Without any pictures, output the records exactly as they are.

=-=-=

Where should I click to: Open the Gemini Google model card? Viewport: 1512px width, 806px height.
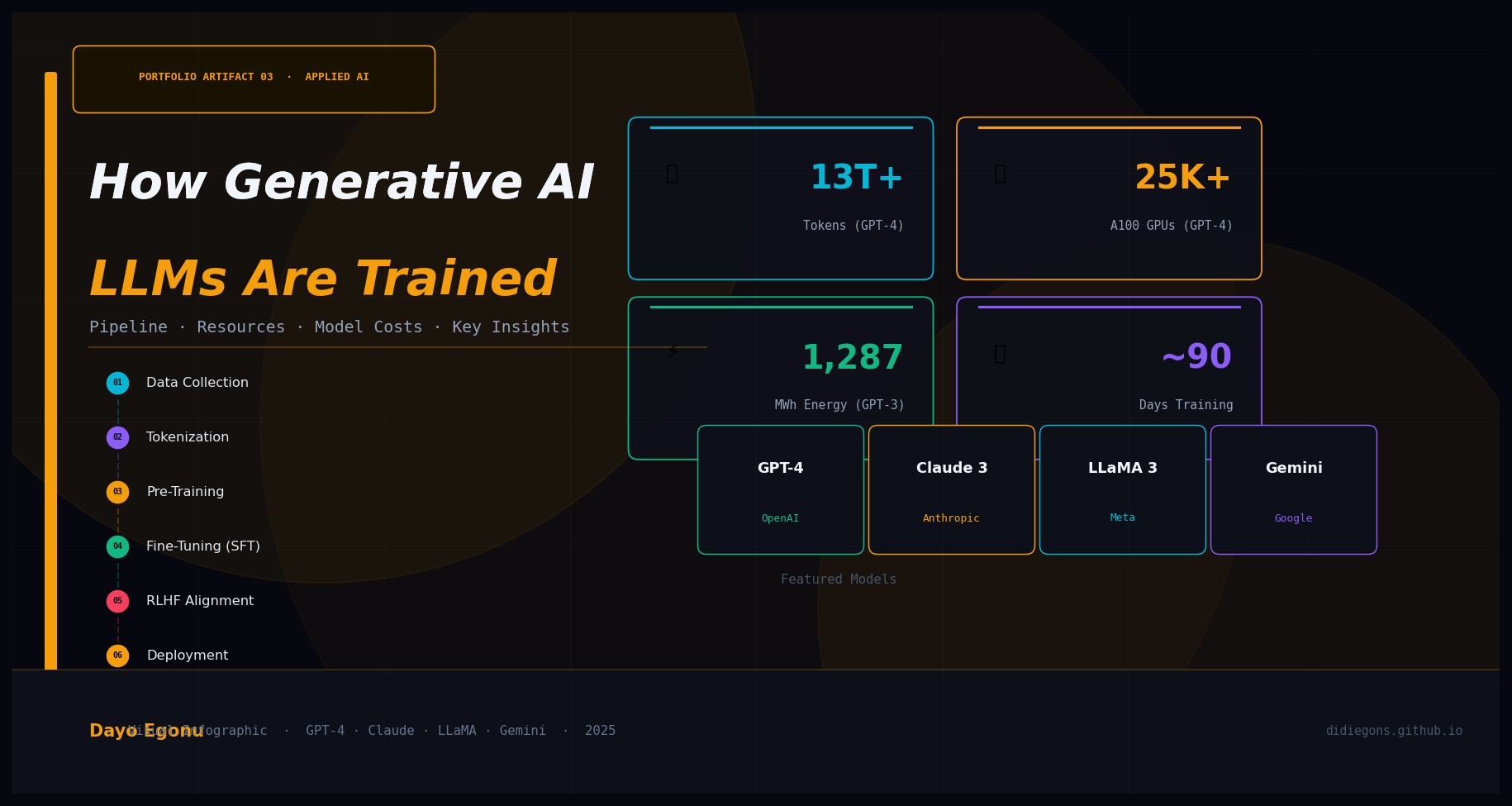[x=1293, y=489]
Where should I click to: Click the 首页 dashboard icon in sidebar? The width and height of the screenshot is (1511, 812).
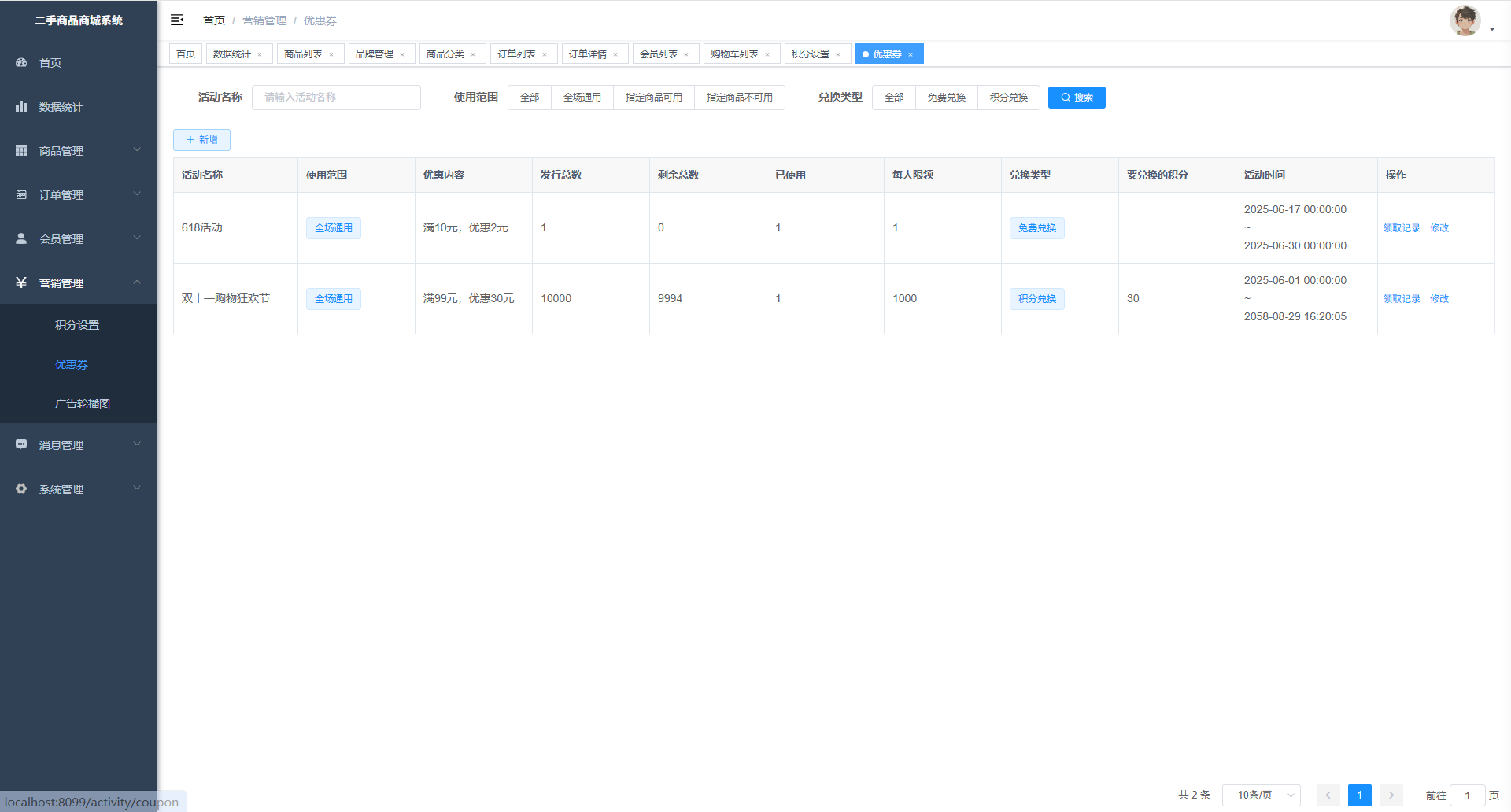(21, 62)
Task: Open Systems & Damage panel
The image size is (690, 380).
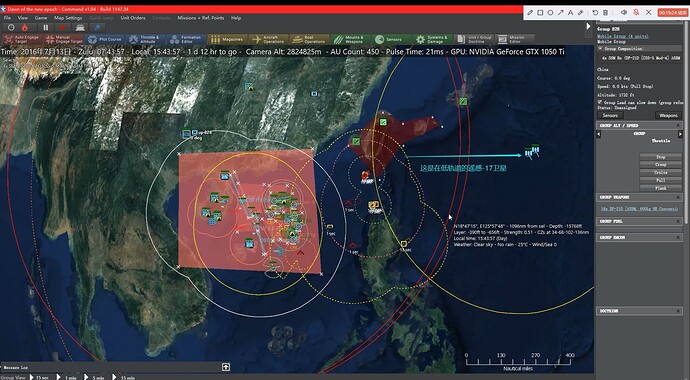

=-=-=

* Response area *
Where should I click to: Open the Gemini Google model card? Viewport: 1512px width, 806px height.
[x=1293, y=489]
Where should I click to: Click the 首页 dashboard icon in sidebar? The width and height of the screenshot is (1511, 812).
(21, 62)
Task: Open Systems & Damage panel
The image size is (690, 380).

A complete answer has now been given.